[Start]

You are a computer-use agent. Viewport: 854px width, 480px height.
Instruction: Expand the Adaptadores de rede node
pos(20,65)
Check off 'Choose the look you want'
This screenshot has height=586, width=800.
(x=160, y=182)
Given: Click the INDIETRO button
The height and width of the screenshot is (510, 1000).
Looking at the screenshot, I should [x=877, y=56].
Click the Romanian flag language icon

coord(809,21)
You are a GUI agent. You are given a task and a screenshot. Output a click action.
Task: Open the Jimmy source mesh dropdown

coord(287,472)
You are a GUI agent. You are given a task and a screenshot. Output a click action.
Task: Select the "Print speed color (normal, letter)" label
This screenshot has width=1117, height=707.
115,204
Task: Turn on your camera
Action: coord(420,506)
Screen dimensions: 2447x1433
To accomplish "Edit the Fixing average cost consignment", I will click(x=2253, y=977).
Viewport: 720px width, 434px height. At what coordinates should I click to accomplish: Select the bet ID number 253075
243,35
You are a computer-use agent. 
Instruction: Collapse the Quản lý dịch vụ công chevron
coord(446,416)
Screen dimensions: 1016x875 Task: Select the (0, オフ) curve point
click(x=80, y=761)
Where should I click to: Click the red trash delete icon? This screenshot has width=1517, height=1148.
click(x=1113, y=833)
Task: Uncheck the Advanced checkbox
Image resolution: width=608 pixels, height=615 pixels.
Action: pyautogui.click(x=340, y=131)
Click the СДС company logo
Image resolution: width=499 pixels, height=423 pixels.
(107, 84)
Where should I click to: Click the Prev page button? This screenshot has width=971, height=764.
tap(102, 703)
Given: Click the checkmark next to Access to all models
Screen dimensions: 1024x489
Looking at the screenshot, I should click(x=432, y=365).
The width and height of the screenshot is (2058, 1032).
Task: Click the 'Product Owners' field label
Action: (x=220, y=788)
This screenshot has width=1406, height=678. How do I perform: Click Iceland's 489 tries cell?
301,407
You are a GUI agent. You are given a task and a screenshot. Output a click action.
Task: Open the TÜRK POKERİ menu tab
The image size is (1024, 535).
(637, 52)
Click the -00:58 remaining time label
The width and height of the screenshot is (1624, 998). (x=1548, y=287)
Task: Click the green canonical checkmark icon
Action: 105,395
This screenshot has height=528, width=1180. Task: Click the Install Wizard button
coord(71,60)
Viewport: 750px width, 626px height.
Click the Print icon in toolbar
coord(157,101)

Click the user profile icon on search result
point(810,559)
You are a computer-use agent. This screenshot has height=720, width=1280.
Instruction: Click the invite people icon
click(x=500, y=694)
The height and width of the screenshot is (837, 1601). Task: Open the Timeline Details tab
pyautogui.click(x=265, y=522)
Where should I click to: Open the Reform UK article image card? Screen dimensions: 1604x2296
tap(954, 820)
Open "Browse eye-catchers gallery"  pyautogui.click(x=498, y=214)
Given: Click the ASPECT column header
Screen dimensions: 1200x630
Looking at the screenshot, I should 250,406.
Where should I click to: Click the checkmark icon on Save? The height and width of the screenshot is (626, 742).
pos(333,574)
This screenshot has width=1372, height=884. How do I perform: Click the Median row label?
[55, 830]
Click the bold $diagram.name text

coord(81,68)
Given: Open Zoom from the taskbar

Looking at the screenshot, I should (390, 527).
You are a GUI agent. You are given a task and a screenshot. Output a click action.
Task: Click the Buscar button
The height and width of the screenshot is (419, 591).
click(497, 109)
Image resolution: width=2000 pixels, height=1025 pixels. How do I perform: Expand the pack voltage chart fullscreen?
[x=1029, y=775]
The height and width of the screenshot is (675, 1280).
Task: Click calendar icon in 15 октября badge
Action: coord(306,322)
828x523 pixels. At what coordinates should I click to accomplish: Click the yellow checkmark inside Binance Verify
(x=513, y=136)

[End]

# Problem statement
Copy out word for word the stretch of the records from the line containing "Screen dimensions: 1016x875" through the line containing "tap(102, 703)", both included.

# Output below
Screen dimensions: 1016x875 Task: Select the (0, オフ) curve point
click(x=80, y=761)
Where should I click to: Click the red trash delete icon? This screenshot has width=1517, height=1148.
click(x=1113, y=833)
Task: Uncheck the Advanced checkbox
Image resolution: width=608 pixels, height=615 pixels.
Action: pyautogui.click(x=340, y=131)
Click the СДС company logo
Image resolution: width=499 pixels, height=423 pixels.
(107, 84)
Where should I click to: Click the Prev page button? This screenshot has width=971, height=764.
tap(102, 703)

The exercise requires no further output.